Auch mit diesem Bemühen wird das „Schweben zwischen Realistik und Abstraktion“ zu tun haben, das Ruhnau, der frühere Paderborner Diözesanbaumeister, an sehr vielen kirchlichen Auftragswerken Niemeiers über die Jahre wahrnimmt: Altäre, Tabernakel, Ambos, Kreuze, Taufsteine. Mal hat der Rietberger die – durch Bauherrn und Thema naturgemäß eingeschränkte – Freiheit, den gesamten Chorraum einer neuen Kirche zu gestalten, mal fertigt er Einzelstücke und fügt sie in vorhandene Ausstattungen ein. Stets prüft Niemeier an Modellen, wie ein Stück in den vorgegebenen Raum passt.

Detailliert beschreibt Peter Ruhnau viele der Arbeiten Niemeiers, die einerseits natürlich auch den Wandel liturgischer Auffassungen seit dem Zweiten Vatikanum spiegeln, andererseits aber die Handschrift des Bildhauers erkennen lassen. Es ist spannend und auch erbaulich, diesen beiden Fährten in dem im Bonifatius-Verlag erschienenen, mit einem Vorwort von Weihbischof Manfred Grothe versehenen Buch nachzuspüren.

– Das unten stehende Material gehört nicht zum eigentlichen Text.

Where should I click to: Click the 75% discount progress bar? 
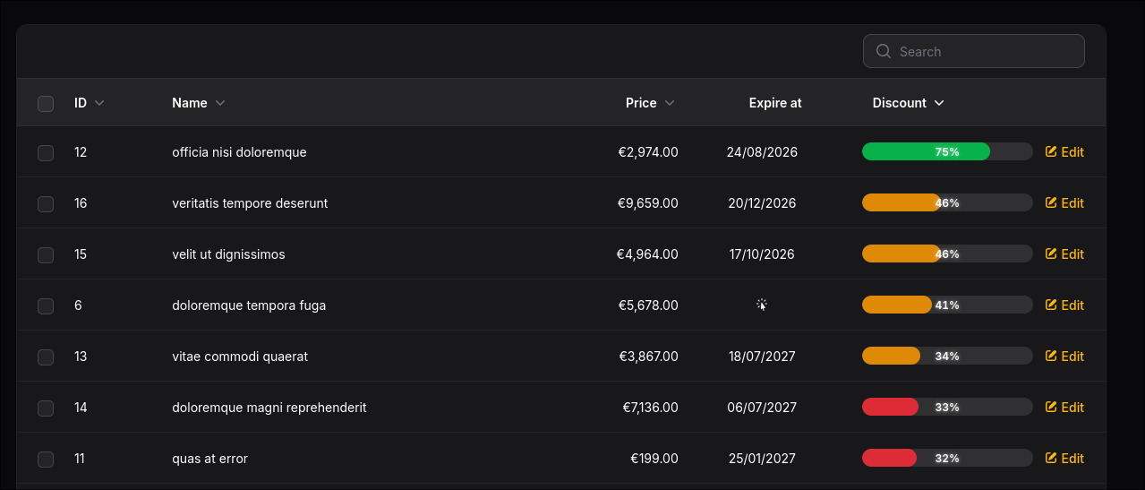[x=947, y=152]
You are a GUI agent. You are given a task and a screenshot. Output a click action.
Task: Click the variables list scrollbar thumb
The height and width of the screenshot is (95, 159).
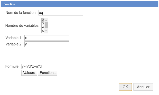46,25
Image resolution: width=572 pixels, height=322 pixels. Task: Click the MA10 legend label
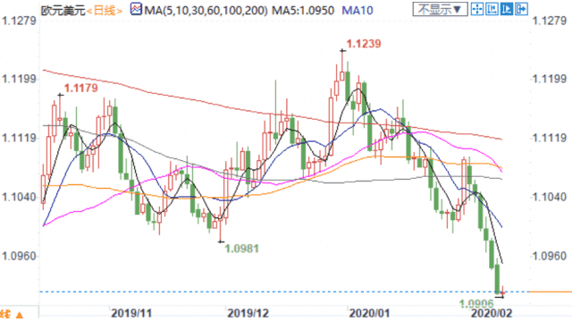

„Immer geht es um die Verschränkung einer Bildidee mit der Wirklichkeit“, resümiert der Autor das Anliegen Niemeiers, der im Übrigen ein beispielhaft pragmatisches Verhältnis zur Vergänglichkeit auch von Sakralkunst pflegt. In dessen Arbeiten stellt Ruhnau eine „bemerkenswerte Konstanz“ fest, ihm selbst bescheinigt er „eine innere Souveränität“. Für Ruhnau könnte Niemeiers Ausstattung der Kapelle in der Apostolischen Nuntiatur in Berlin 2001 „die Krönung seiner Arbeit“ sein. Der Auftrag war zustandegekommen, weil der damalige Nuntius Giovanni Lajolo Niemeiers Bronze-Arbeit des Typus „Maria Sitz der Weisheit“ im Paderborner Leokonvikt gesehen hatte und sich eine derartige Figur für die Kapelle der geplanten neuen vatikanischen Botschaft wünschte. Dieser Bogen zwischen Orts- und Weltkirche dürfte Johannes Niemeier im Stillen besonders gefallen.